# Exercise requirements
Only the tail of the listing is wanted: the line containing "The height and" and all after it, repeated exactly, pictures omitted.

# Supplied data
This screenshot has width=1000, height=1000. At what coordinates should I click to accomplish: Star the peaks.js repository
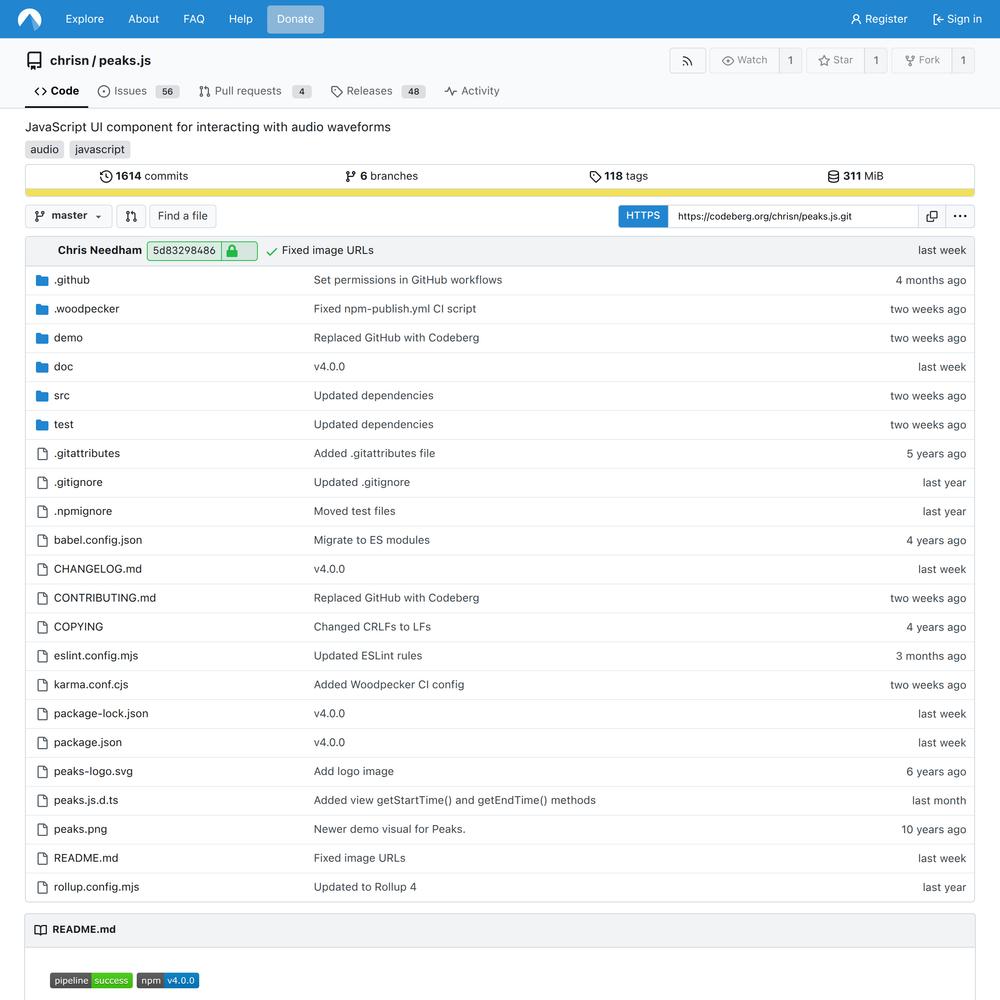(x=835, y=61)

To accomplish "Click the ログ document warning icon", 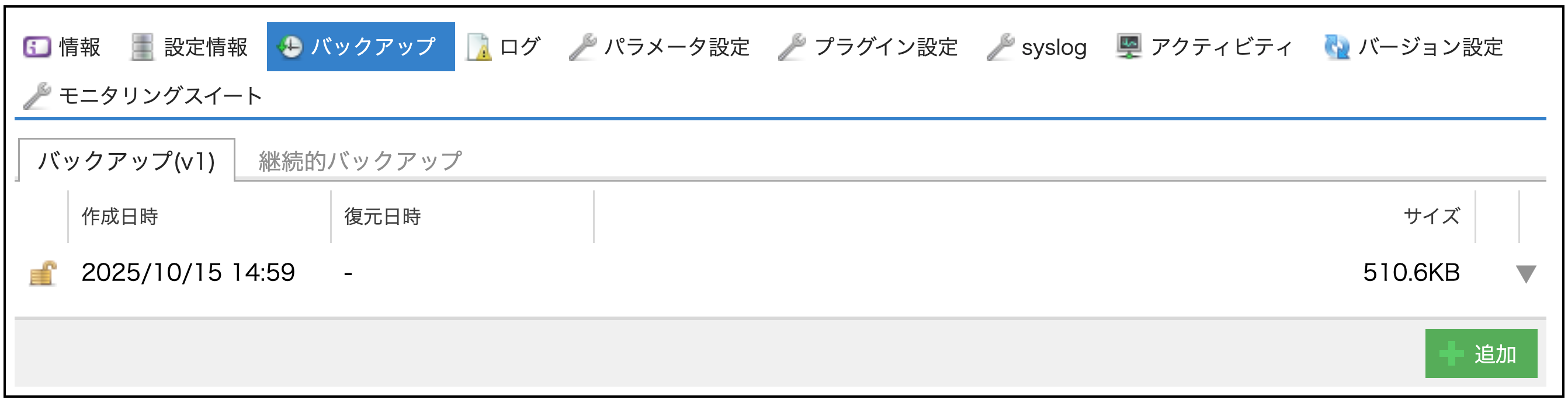I will (x=479, y=47).
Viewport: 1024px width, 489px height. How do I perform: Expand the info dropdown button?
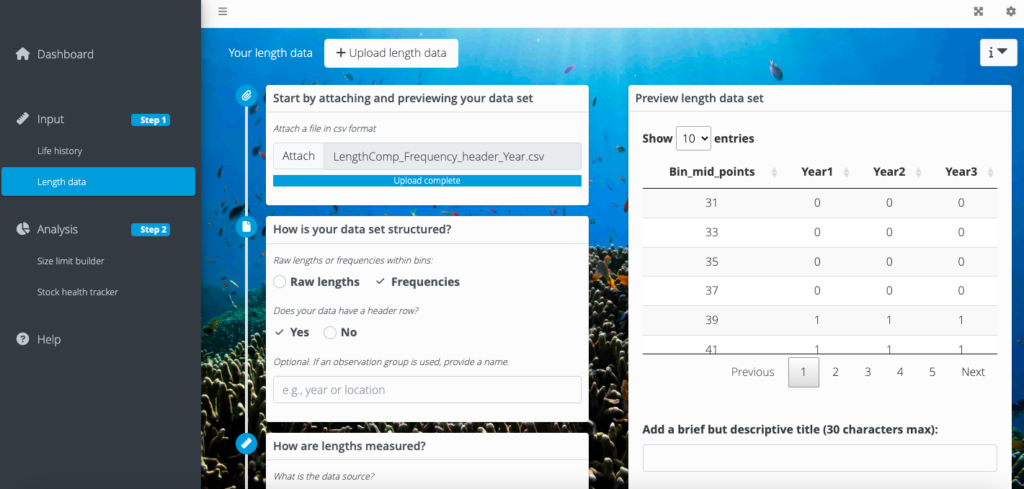(x=999, y=53)
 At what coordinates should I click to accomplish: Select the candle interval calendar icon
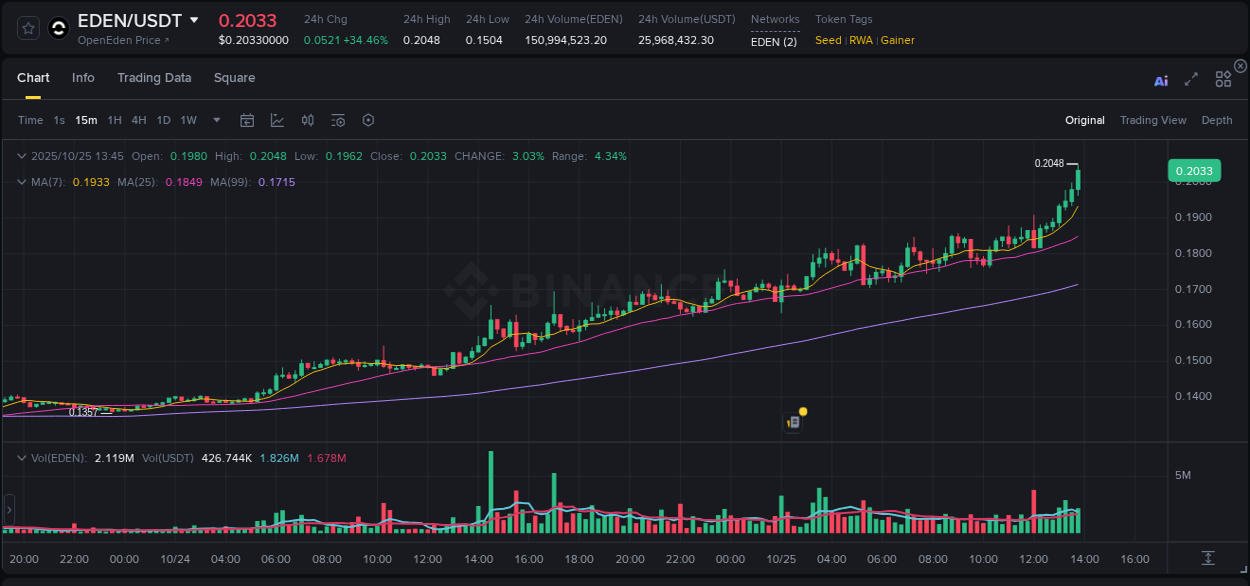coord(247,119)
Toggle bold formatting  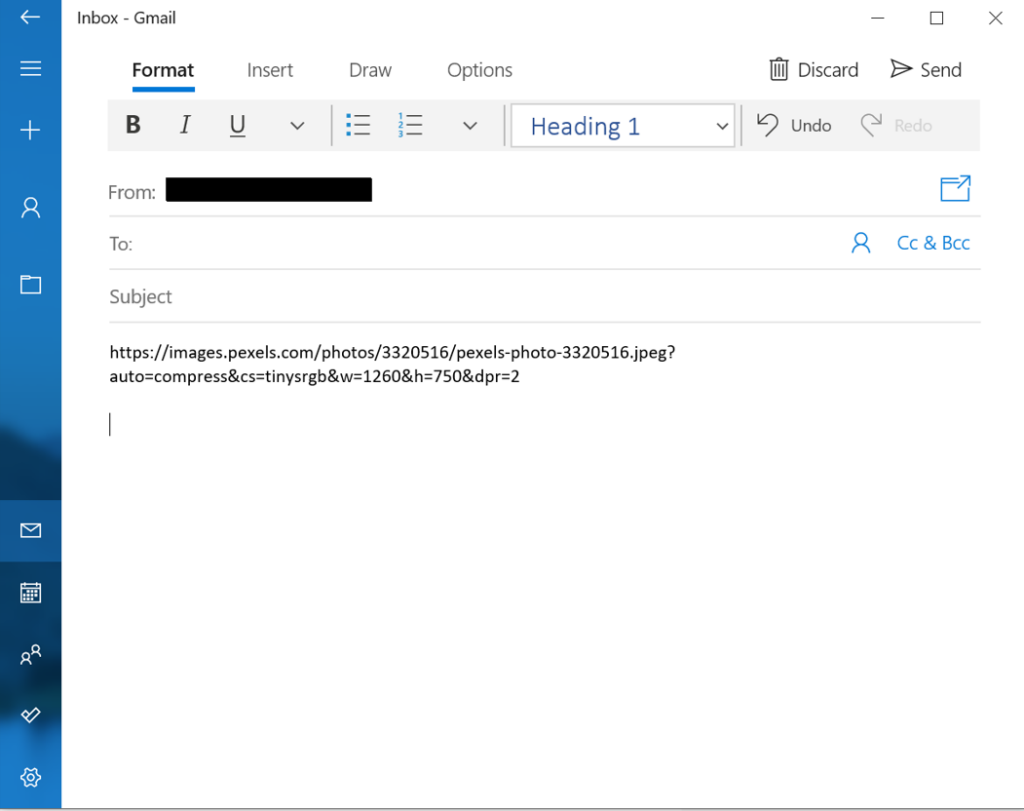coord(133,125)
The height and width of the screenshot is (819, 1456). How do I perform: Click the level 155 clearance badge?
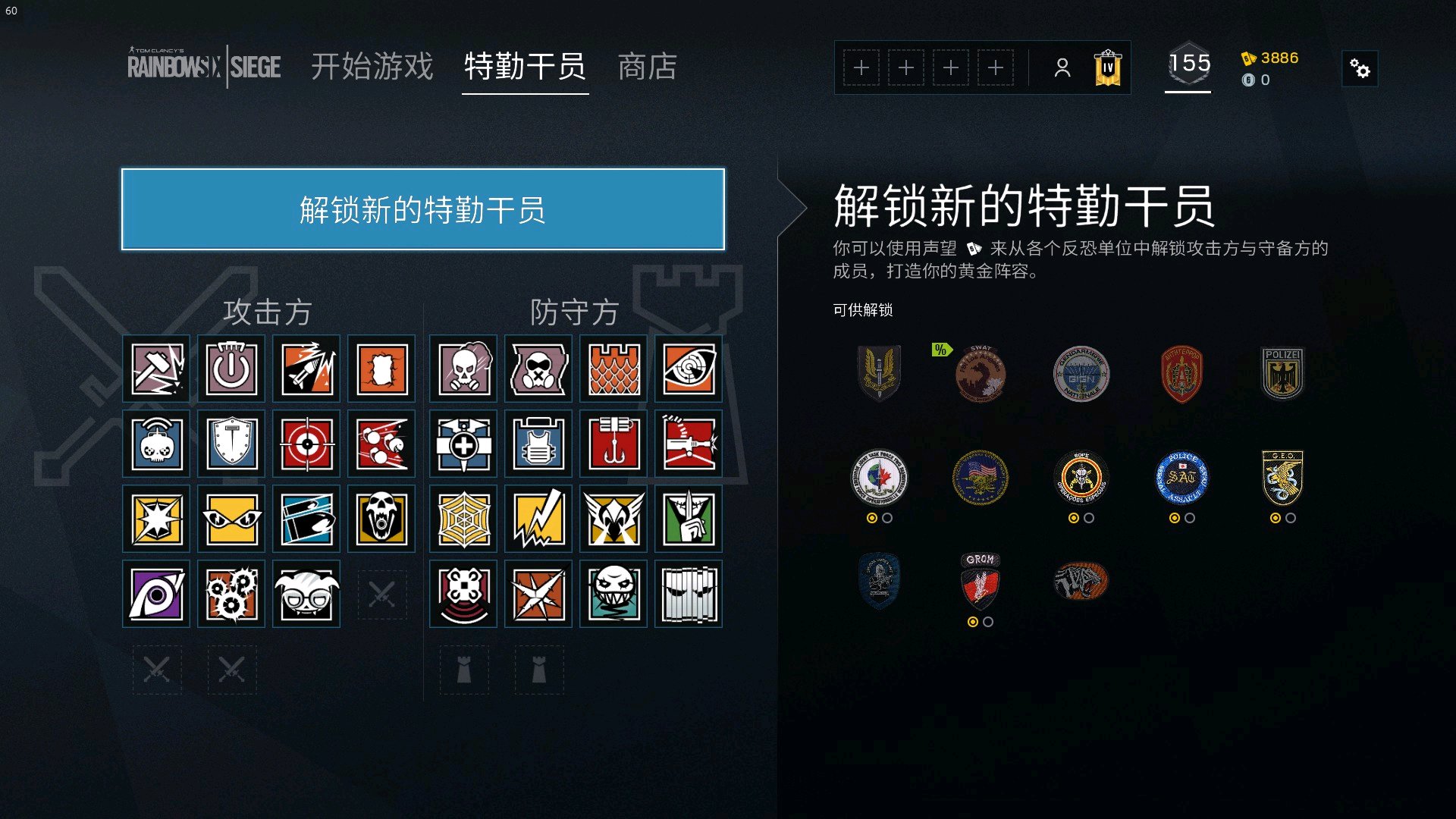1188,64
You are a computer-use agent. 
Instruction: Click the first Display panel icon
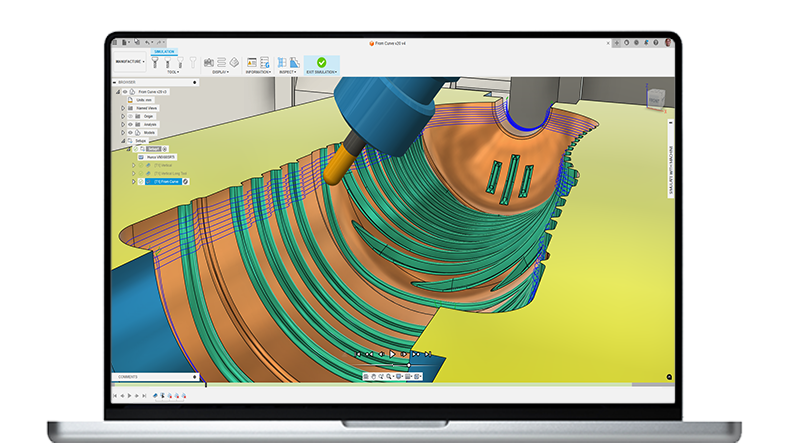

# The answer
The height and width of the screenshot is (819, 1456). How do I perform: Click the level 155 clearance badge?
1188,64
You are a computer-use agent. 
Instruction: Click the first Display panel icon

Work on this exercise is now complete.